Luis González de Alba
La
fiesta popular más arraigada en México, por todo el país, es El Grito de
Independencia, a las 11 de la noche del 15 de septiembre. Es una celebración
más general que la de la Virgen de Guadalupe, superada por advocaciones
regionales de María; más nacional que cualquier fiesta religiosa porque, por
suerte, los mexicanos cada vez practican más religiones, motivo que deberá
conducirlos a concluir que, si hay tantas, todas son falsas. Pero El Grito nos
conmueve a todos, llena plazas y reúne familias frente al televisor, corren
ríos de tequila y se consumen toneladas de tacos. En los bares de todo tipo hay
fiesta mexicana, pero más clientes llevan traje de charro en los bares gays,
casi siempre con gran
éxito.
Y
bueno, (casi) todos sabemos que el sábado 15 de septiembre de 1810, a las 11 de
la noche, no ocurrió nada, absolutamente nada. El virreinato durmió
tranquilamente y en su mayor parte tuvo un plácido domingo 16. Los únicos
nerviosos fueron los conjurados de Querétaro. Pero el cura de Dolores, Miguel
Hidalgo y Costilla, no tañó la campana ni llamó “a coger gachupines” a las
estrafalarias 11 de la noche. Don Miguel, sensatamente, llamó a misa de siete o
de ocho porque era domingo y muchos rancheros llegaban de las cercanías para
cumplir el mandamiento de oír misa, y de paso ir al mercado, comprar y vender.
Una vez con el atrio lleno, el cura les pidió que fueran por palos, machetes y lo
que hallaren. Así comenzó una revuelta que duró apenas 10 meses, no se extendió
más allá del pequeño triángulo que forman Querétaro, Guadalajara y las
cercanías de la ciudad de México, pero le enajenó a Hidalgo todas las simpatías
de los independentistas a causa de su desbordado pillaje y sus crímenes contra
no combatientes.
Los
cabecillas de esa confusa asonada antes del año ya habían sido detenidos,
excomulgados (por el obispo independentista Abad y Queipo, amigo de Hidalgo),
fusilados, decapitados, y sus cabezas, la de Miguel Hidalgo señaladamente,
colgaban en jaulas de hierro en cada esquina de la Alhóndiga de Granaditas,
Guanajuato.

Tarea:
Responda según el texto sobre El Grito de Independencia:
1. ¿A qué hora y en qué fecha se celebra El Grito?
2. ¿A qué misa llamó Miguel Hidalgo aquel domingo?
3. ¿Cuánto duró la revuelta que comenzó entonces?

Datos:
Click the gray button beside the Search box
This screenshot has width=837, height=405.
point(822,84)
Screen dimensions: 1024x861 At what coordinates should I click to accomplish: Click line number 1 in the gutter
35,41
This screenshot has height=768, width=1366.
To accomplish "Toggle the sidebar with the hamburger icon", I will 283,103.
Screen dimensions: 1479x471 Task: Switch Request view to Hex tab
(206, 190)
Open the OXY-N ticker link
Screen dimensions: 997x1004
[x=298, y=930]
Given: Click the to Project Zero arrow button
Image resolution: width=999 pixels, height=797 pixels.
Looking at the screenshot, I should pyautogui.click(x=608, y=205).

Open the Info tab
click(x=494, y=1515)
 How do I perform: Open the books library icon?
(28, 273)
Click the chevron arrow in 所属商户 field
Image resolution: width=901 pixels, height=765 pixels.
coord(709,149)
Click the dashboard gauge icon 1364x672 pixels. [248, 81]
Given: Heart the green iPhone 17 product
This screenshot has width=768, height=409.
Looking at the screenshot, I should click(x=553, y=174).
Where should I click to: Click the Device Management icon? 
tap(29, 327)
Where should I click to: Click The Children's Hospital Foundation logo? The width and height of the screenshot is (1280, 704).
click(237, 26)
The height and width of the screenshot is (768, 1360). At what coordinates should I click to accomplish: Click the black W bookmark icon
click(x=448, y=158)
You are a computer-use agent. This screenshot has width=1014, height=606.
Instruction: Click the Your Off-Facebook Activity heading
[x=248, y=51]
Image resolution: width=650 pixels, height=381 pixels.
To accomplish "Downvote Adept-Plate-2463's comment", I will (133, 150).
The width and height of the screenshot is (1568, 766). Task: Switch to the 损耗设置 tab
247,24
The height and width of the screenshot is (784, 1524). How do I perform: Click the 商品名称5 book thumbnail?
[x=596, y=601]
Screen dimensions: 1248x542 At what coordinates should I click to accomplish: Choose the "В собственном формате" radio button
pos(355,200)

Respuesta:
1. A las 11 de la noche del 15 de septiembre.
2. A misa de siete o de ocho.
3. Apenas 10 meses.